THE African National Congress said on June 23 it had unearthed a "chilling" military plan being pursued by the government to retain power.

An ANC statement said the objective was to weaken its power base by using military dirty tricks to perpetuate violence in black townships.

"At the heart of the plan is the [ruling white] National Party (NP) goal to be the main partner in a future government," the ANC said.

Details of the alleged "Operation Thunderstorm" are due to appear in the July edition of the ANC magazine Mayibuye. But the ANC said it was releasing its contents in advance because "of interest in the present political climate."

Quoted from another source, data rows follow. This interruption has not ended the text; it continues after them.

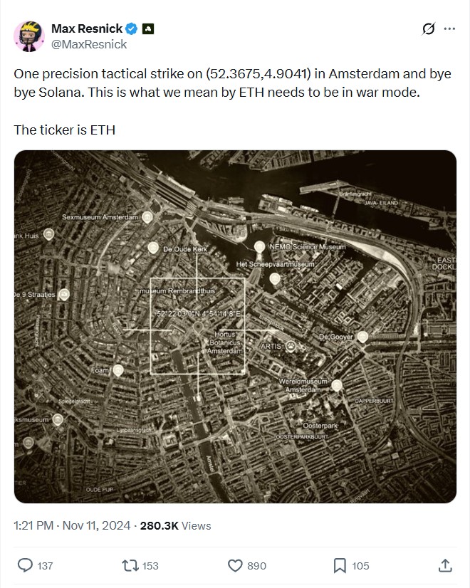The image size is (470, 588).
Task: Open the 280.3K Views analytics
Action: click(175, 525)
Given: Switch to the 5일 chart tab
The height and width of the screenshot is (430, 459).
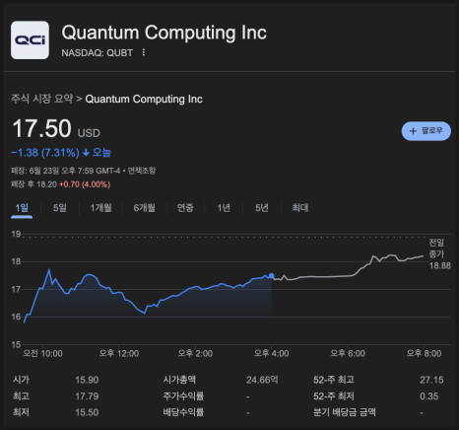Looking at the screenshot, I should tap(60, 208).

It was not clear if the magazine had scheduled the article before the June 17 massacre of at least 39 blacks in Boipatong township, which ANC leaders have blamed on security forces.

"Mayibuye has unearthed a chilling plan of the NP regime for transition [to democracy].... The plan could not imaginably be conducted without at least the tacit involvement and knowledge of the head of state [President Frederik de Klerk]," the statement said. A presidential spokesman declined to comment.

"Operation Thunderstorm is designed to weaken the ANC physically through violence and create a climate of uncertainty. The unbanning of the ANC and the release of its leaders [in February 1990] would then appear in the eyes of blacks in particular, as the cause of their terrible suffering," it said.

The statement reviewed the alleged plan's policy objectives and methods and did not discuss individual incidents.

Killings were contracted out to gangsters; battalions of the Army known to include large numbers of Mozambican, Namibian, Angolan, and Zimbabwean mercenaries; and groups of migrant workers loyal to the Inkatha Freedom party, the ANC's most powerful rival for black loyalties, the statement said.

The police and Army consistently deny allegations of complicity in the unrest that has killed more than 5,000 people since De Klerk legalized black opposition groups in 1990.

A senior ANC official recently told Reuters that six members of the security forces were defecting to the ANC every week and divulging details of operations against the movement.